LA COUR DE CASSATION, CHAMBRE COMMERCIALE, a rendu l'arrêt suivant :
COMM.
CH.B
COUR DE CASSATION
______________________
Audience publique du 18 mai 2022
Rejet
M. RÉMERY, conseiller doyen
faisant fonction de président
Arrêt n° 302 F-D
Pourvoi n° Q 20-17.895
R É P U B L I Q U E F R A N Ç A I S E
_________________________
AU NOM DU PEUPLE FRANÇAIS
_________________________
ARRÊT DE LA COUR DE CASSATION, CHAMBRE COMMERCIALE, FINANCIÈRE ET ÉCONOMIQUE, DU 18 MAI 2022
1°/ la société XL Insurance Company SE, société à responsabilité limitée, dont le siège est [Adresse 2], société de droit étranger, venant aux droits de la société Axa Corporate Solutions Assurance,
2°/ la société Generali IARD, société anonyme, dont le siège est [Adresse 1],
3°/ la société Allianz Global Corporate et Speciality, société anonyme, dont le siège est [Adresse 3],
4°/ la société Watkins Syndicate 457, dont le siège est [Adresse 7] (Royaume-Uni),
ont formé le pourvoi n° Q 20-17.895 contre l'arrêt rendu le 23 janvier 2020 par la cour d'appel d'Aix-en-Provence (chambre 3-1), dans le litige les opposant à la société CMA CGM, société anonyme, dont le siège est [Adresse 4], défenderesse à la cassation.
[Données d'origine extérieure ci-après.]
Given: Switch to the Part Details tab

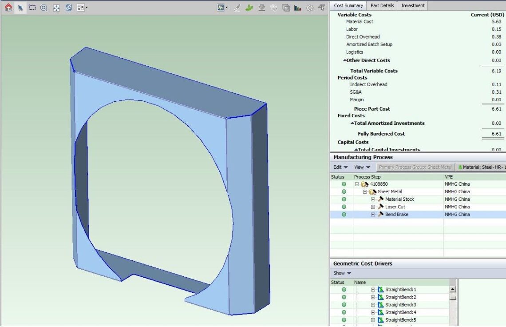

Les demanderesses invoquent, à l'appui de leur pourvoi, le moyen unique de cassation annexé au présent arrêt.
Le dossier a été communiqué au procureur général.
Sur le rapport de Mme Fontaine, conseiller, les observations de la SCP Alain Bénabent, avocat de la société XL Insurance Company SE, venant aux droits de la société Axa Corporate Solutions Assurance, Generali IARD, Allianz Global Corporate et Speciality et Watkins Syndicate 457, de la SCP Bauer-Violas, Feschotte-Desbois et Sebagh, avocat de la société CMA CGM, et l'avis de Mme Guinamant, avocat général référendaire, après débats en l'audience publique du 22 mars 2022 où étaient présents M. Rémery, conseiller doyen faisant fonction de président, Mme Fontaine, conseiller rapporteur, Mme Vaissette, conseiller, et Mme Mamou, greffier de chambre,
la chambre commerciale, financière et économique de la Cour de cassation, composée des président et conseillers précités, après en avoir délibéré conformément à la loi, a rendu le présent arrêt.
Faits et procédure
1. Selon l'arrêt attaqué (Aix-en-Provence, 23 janvier 2020) et les productions, la société CMA CGM a chargé suivant un connaissement sans réserve émis le 12 février 2014 à Dakar (Sénégal) un conteneur contenant des cartons de poissons congelés à destination de Cabinda (Angola).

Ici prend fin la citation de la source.